** Records to use **
_ _ _

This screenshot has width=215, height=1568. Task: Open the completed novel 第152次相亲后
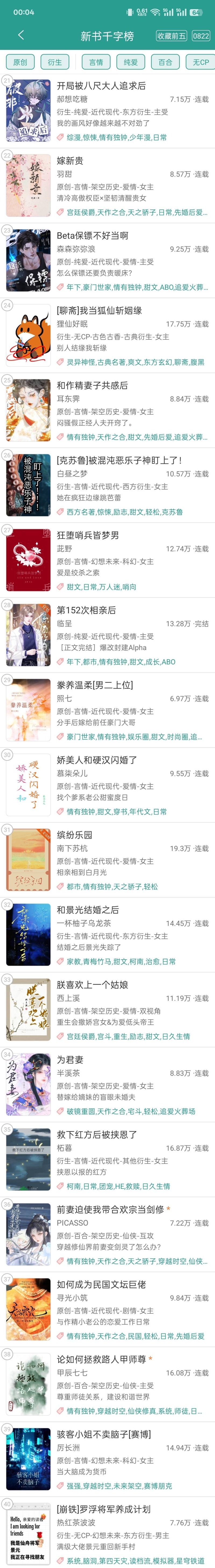(86, 610)
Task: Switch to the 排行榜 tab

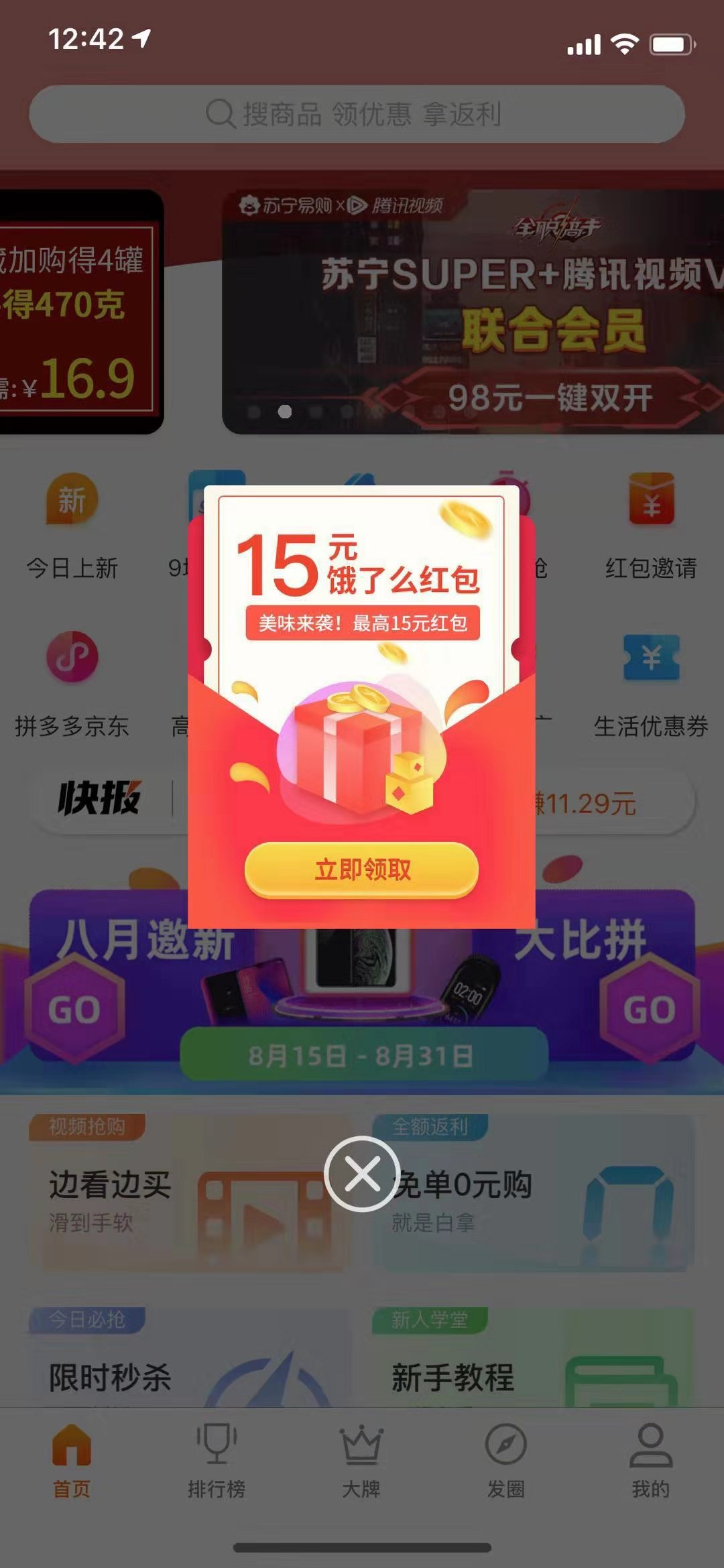Action: (217, 1461)
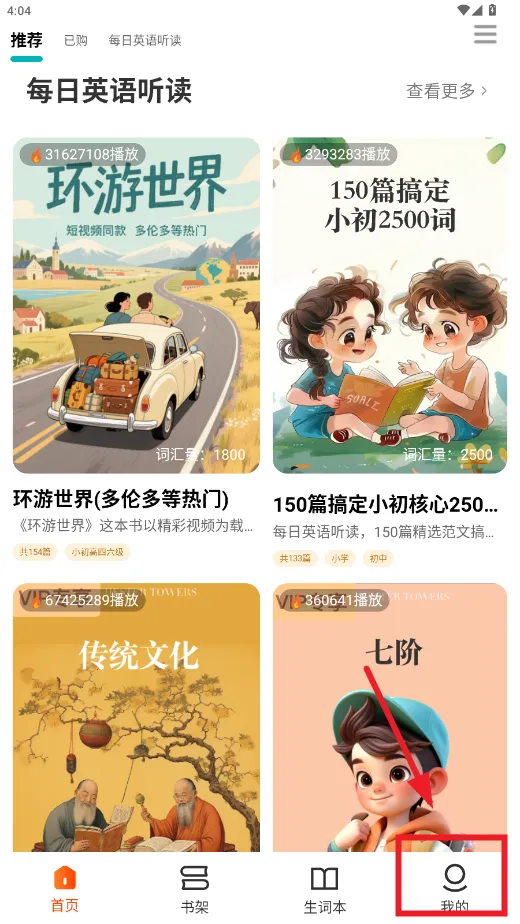Open the 七阶 book card

(390, 717)

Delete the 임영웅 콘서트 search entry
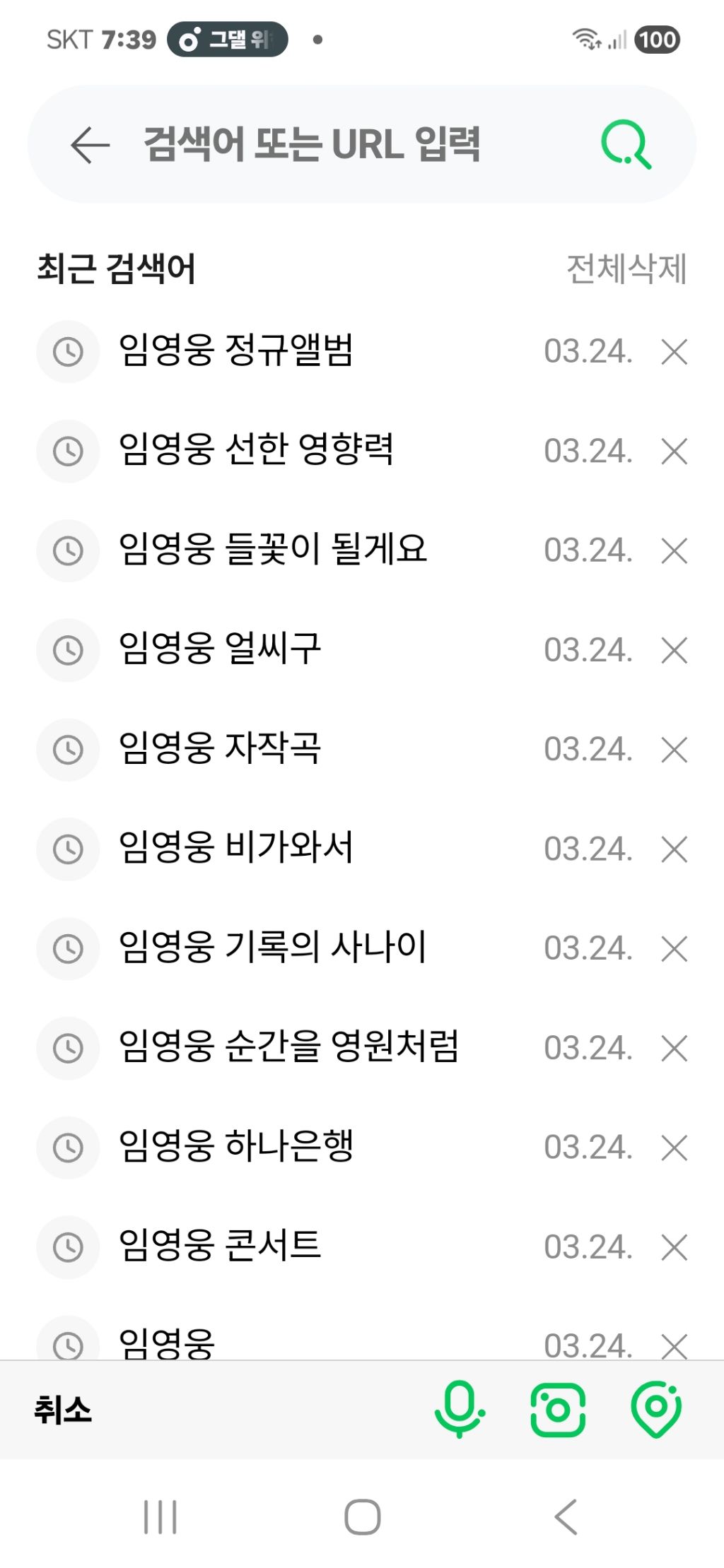[675, 1248]
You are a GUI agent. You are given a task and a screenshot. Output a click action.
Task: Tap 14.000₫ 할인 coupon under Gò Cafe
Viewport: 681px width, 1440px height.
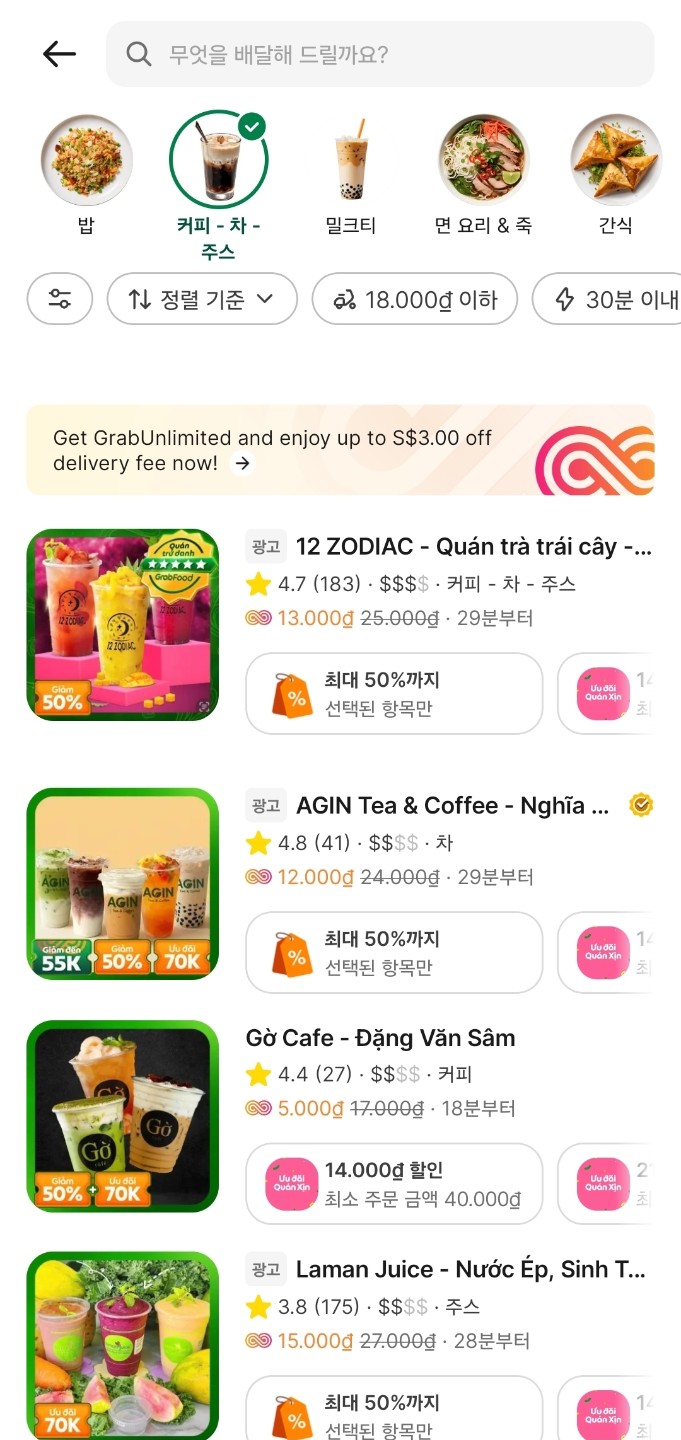[x=394, y=1184]
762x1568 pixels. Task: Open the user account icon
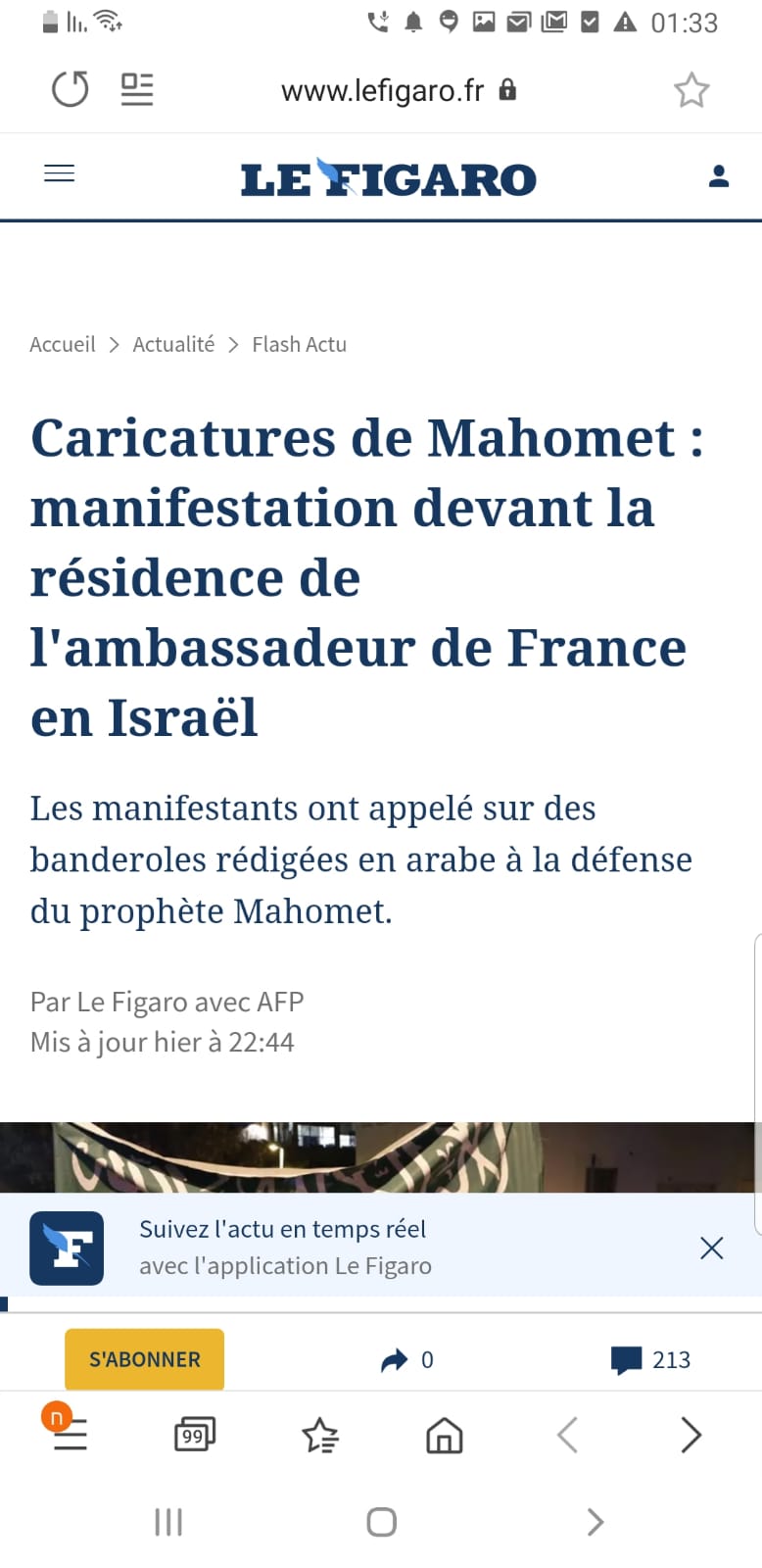[x=719, y=176]
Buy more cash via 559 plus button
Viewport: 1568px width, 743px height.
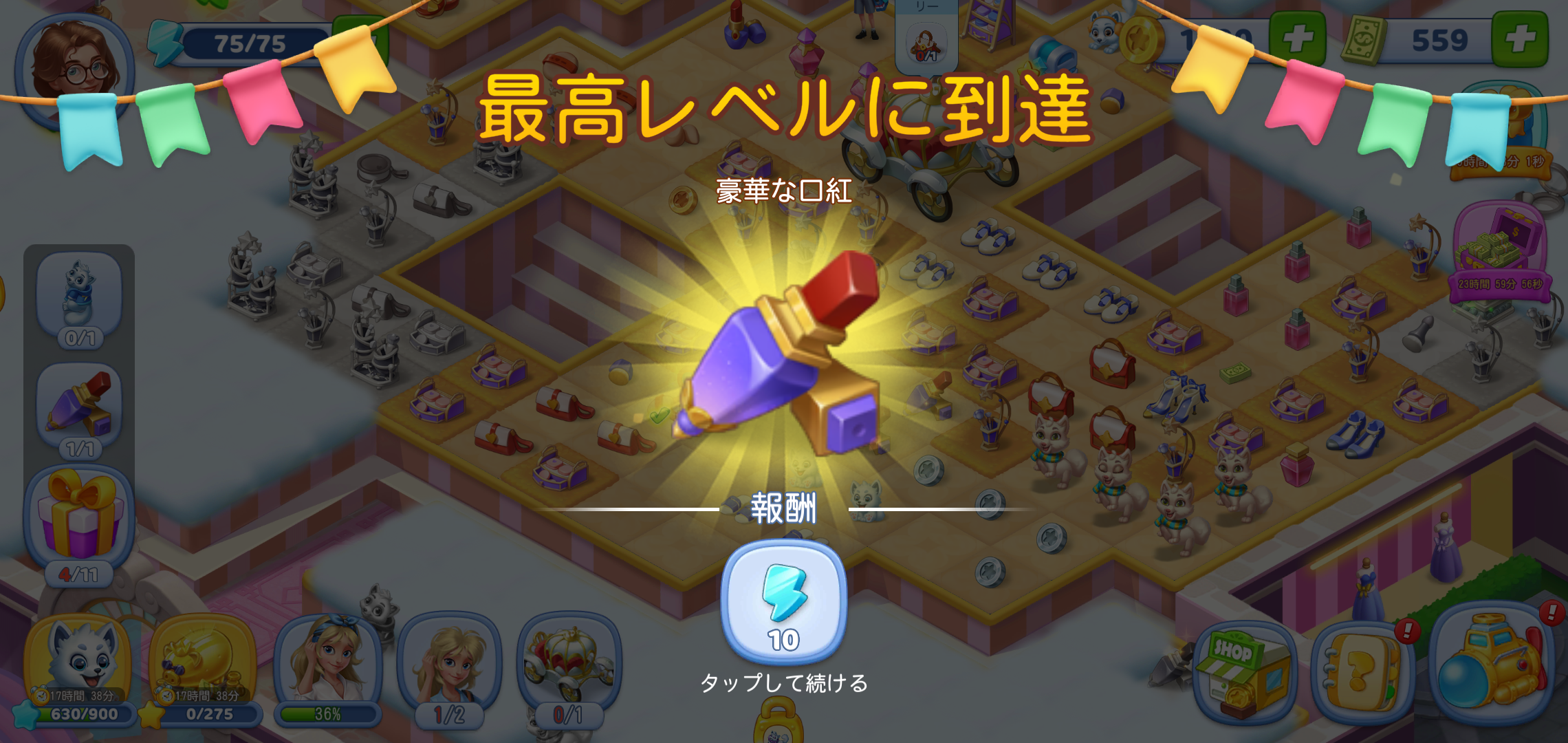pyautogui.click(x=1520, y=40)
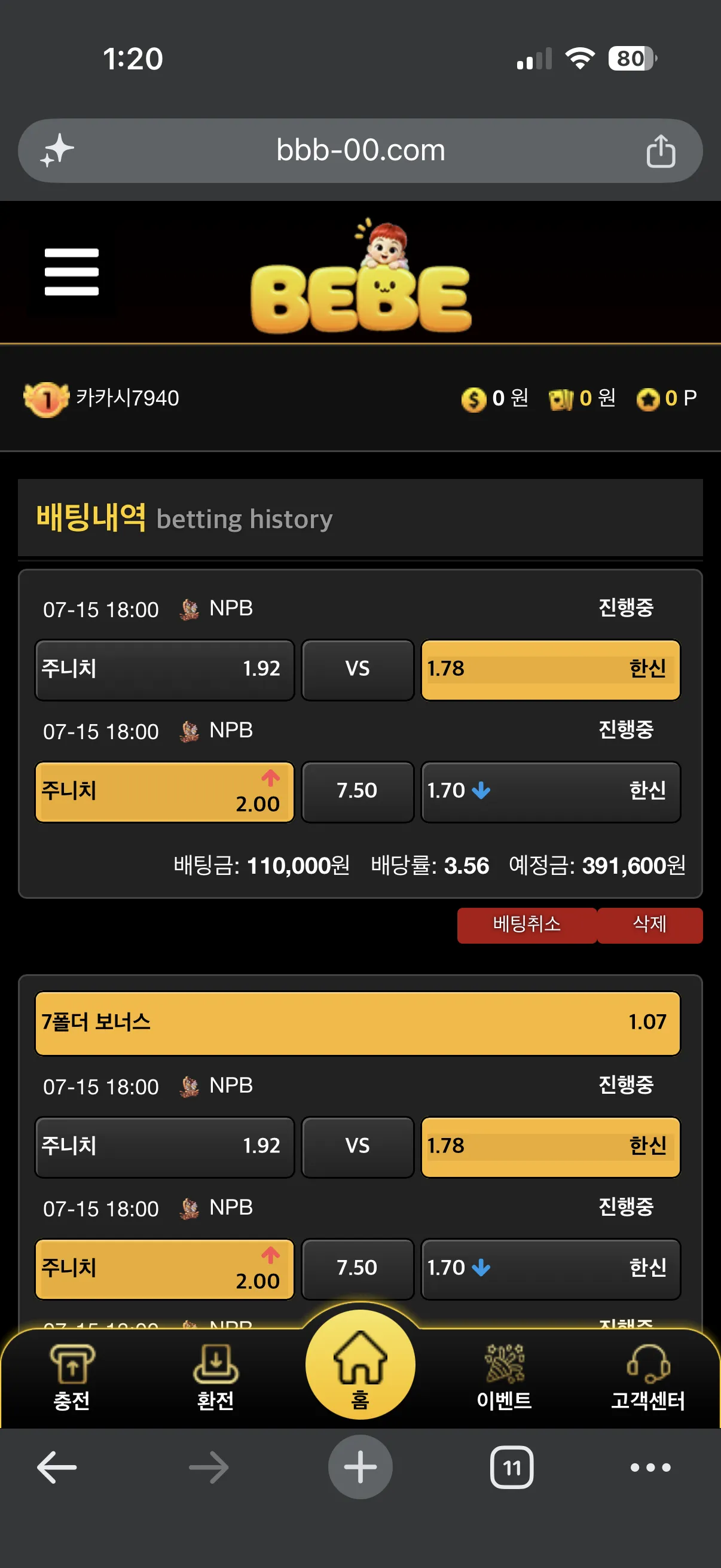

_ _ _

** Directions for this task **
Reproduce the listing above, replacing "Viewport" with "Window" wherever it occurs and leaving everything else the same. Omit the pictures.

** Exercise output **
This screenshot has width=215, height=1568. Task: Open the completed novel 第152次相亲后
(86, 610)
Task: Switch to the 排行榜 tab

Action: (217, 1461)
Open the 七阶 book card

(390, 717)

Delete the 임영웅 콘서트 search entry
[675, 1248]
You are a GUI agent. You are given a task and a screenshot. Output a click action.
Task: Tap 14.000₫ 할인 coupon under Gò Cafe
Window: 681px width, 1440px height.
[x=394, y=1184]
762x1568 pixels. Task: Open the user account icon
[x=719, y=176]
Buy more cash via 559 plus button
Window: 1568px width, 743px height.
pyautogui.click(x=1520, y=40)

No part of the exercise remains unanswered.